In deze zaak gaat het om een verzoek tot teruggaaf van belasting van personenauto’s en motorrijwielen (BPM) door belanghebbende, een vennootschap onder firma, na de export van een bestelauto. De belanghebbende had op 11 maart 2013 een verzoek ingediend voor teruggaaf van BPM ter hoogte van € 1.632, maar dit verzoek werd door de Inspecteur afgewezen. De rechtbank Gelderland verklaarde het beroep van belanghebbende ongegrond, maar kende wel een immateriële schadevergoeding van € 500 toe wegens overschrijding van de redelijke termijn in de bezwaarfase. Belanghebbende ging in hoger beroep tegen deze uitspraak.
Het Gerechtshof Arnhem-Leeuwarden oordeelde dat de teruggaaf van BPM niet terecht was geweigerd, omdat de BPM was betaald ter zake van de registratie van de auto, die vóór 16 oktober 2006 had plaatsgevonden. Het Hof concludeerde dat de voorwaarden voor teruggaaf van BPM niet waren vervuld, omdat de registratie van de auto niet voldeed aan de eisen van artikel 14a van de Wet BPM. Het Hof oordeelde ook dat het Unierechtelijke verdedigingsbeginsel niet was geschonden, omdat de belanghebbende niet was gehoord vóór de afwijzing van het verzoek.
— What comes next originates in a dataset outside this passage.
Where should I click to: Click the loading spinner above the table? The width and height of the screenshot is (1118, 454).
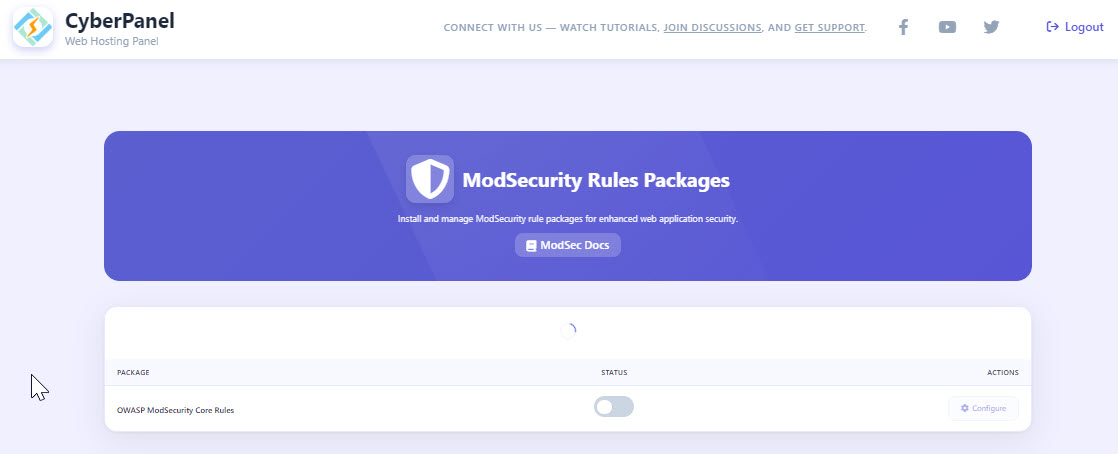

De rechtbank had de Inspecteur terecht veroordeeld tot vergoeding van immateriële schade en het Hof bevestigde deze beslissing. Daarnaast werd de Staat (de Minister voor Rechtsbescherming) veroordeeld tot vergoeding van de proceskosten in hoger beroep. Het Hof oordeelde dat de belanghebbende recht had op een vergoeding van € 500 voor immateriële schade wegens overschrijding van de redelijke termijn in hoger beroep, en dat de Inspecteur wettelijke rente moest vergoeden over de eerder toegekende schadevergoeding. De uitspraak werd openbaar uitgesproken op 4 april 2018.